To calculate a route, PolarRoute requires a mesh that covers the area of the start and end points of the route.

Ingesting meshes into the database

For the time-being, meshes are calculated separately to PolarRoute-server, either with PolarRoute-pipeline or with MeshiPhi directly.

The application takes vessel meshes, with the vessel transformation already applied.

Meshes can be ingested into the database manually or automatically.

By default, development deployments (using the polarrouteserver/settings/development.py settings) perform no automatic mesh ingestion, and production deployments (using the polarrouteserver/settings/production.py settings) use celery-beat to perform automatic ingestion of meshes every 10 minutes, running the import_new_meshes task (polarrouteserver/route_api/tasks.py).

Automatically

Meshes are found automatically in the directories specified using the POLARROUTE_MESH_DIR & POLARROUTE_MESH_METADATA_DIR environment variables (see Configuration for specific behaviour). Mesh metadata files produced by PolarRoute-pipeline are used to validate newly available meshes, only meshes which are not already in the database (determined using their md5 hash) are ingested. Mesh metadatafiles must be named according to the format upload_metadata_*.yaml.gz to be found.

Manually

Individual or lists of mesh files can be ingested into the database by running the insert_mesh command using django-admin or python manage.py, e.g. django-admin insert_mesh path/to/my/mesh.vessel.json.

insert_mesh can take json files or json.gz files.

Route requests and jobs

When a route is requested, the select_mesh function is called to determine which mesh to use (described below in Mesh selection) unless a specific mesh id is requested in the route request.

The route_exists function is called for the start and end points and the mesh selected, if there is already an existing route which was successful, this is returned unless the client specifies force_recalculate: true, in which case the route is recalculated. Whether a route is considered to "exist" or not depends on a tolerance in the haversine distance of the requested start and end locations compared to routes which have already been calculated. This distance by default is 1 nautical mile (set by the WAYPOINT_DISTANCE_TOLERANCE setting). In other words, if a route is requested where the requested start point is within 1NM of a route already calculated and the same is true of the end point, this route is returned under default conditions.
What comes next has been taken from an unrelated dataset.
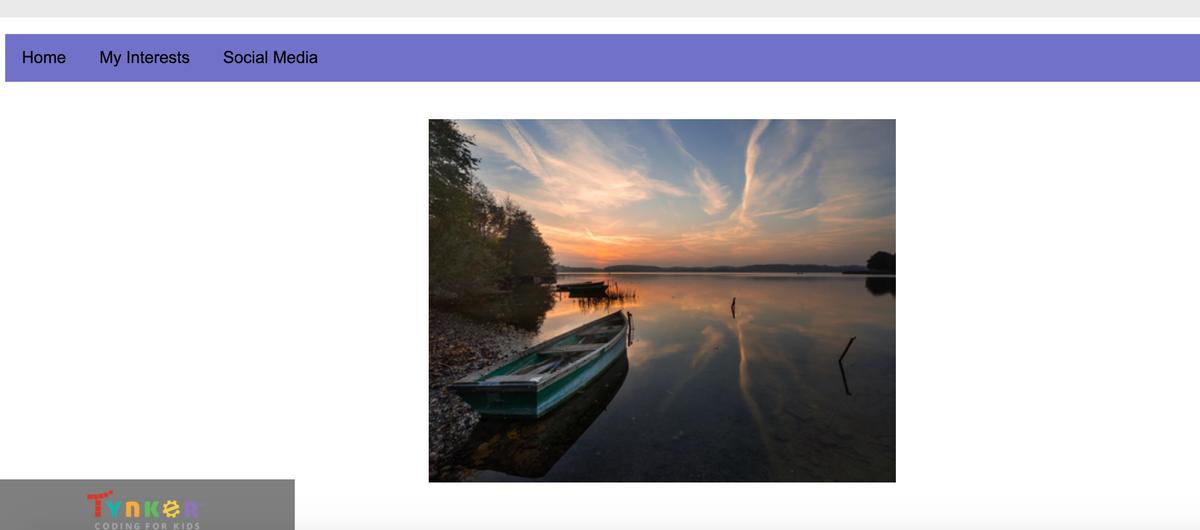Image resolution: width=1200 pixels, height=530 pixels.
Task: Go to the My Interests page
Action: (144, 58)

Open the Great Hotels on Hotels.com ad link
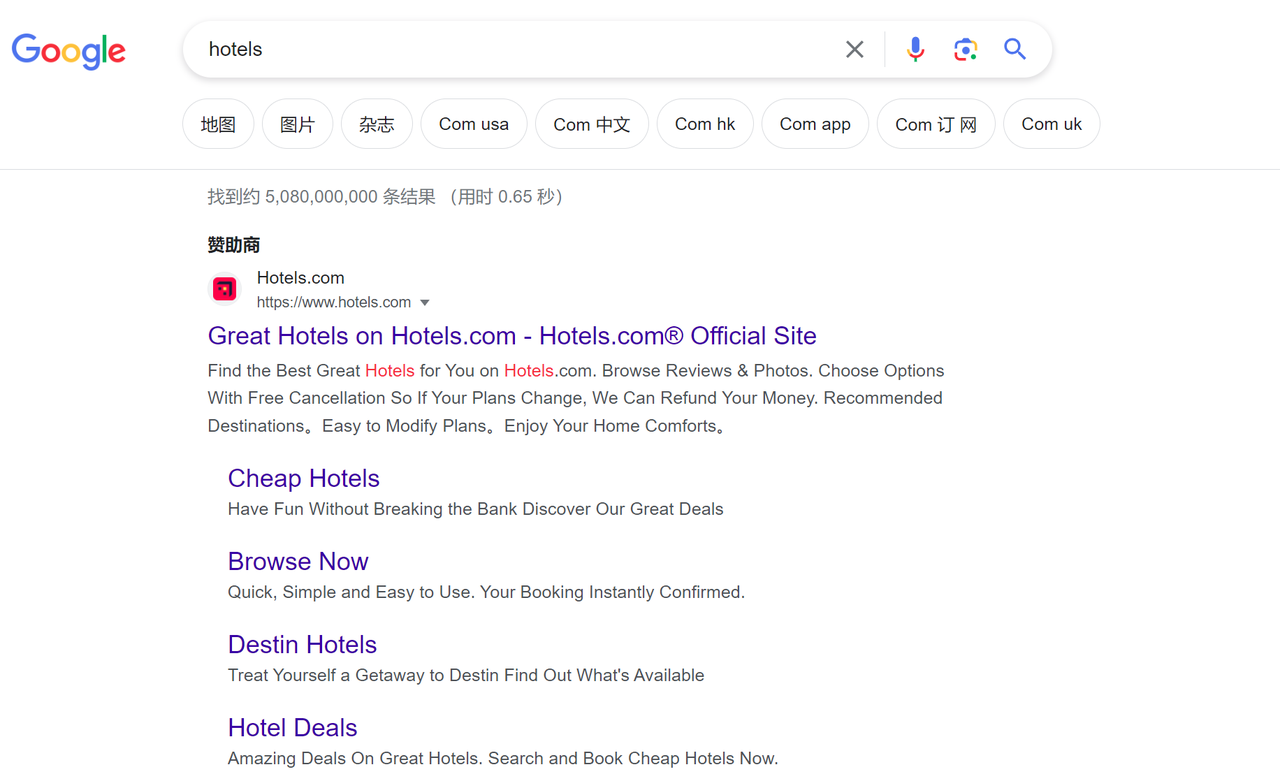point(511,336)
Note that if a newer mesh is available, a new route will be calculated.

Because route optimisation jobs can take several minutes, this is done by an asynchronous job queue managed by celery.

If the route optimisation fails, the next mesh in priority order is tried if the failure is due to the route being "inaccessible" on the mesh.

Mesh selection

Before a route is calculated, a priority list of meshes is created by polarrouteserver.route_api.utils.select_mesh.

It takes all of the meshes that contain the requested start and end coordinates and that were created on the latest date available out of those meshes and returns this list of meshes sorted from smallest to largest total area.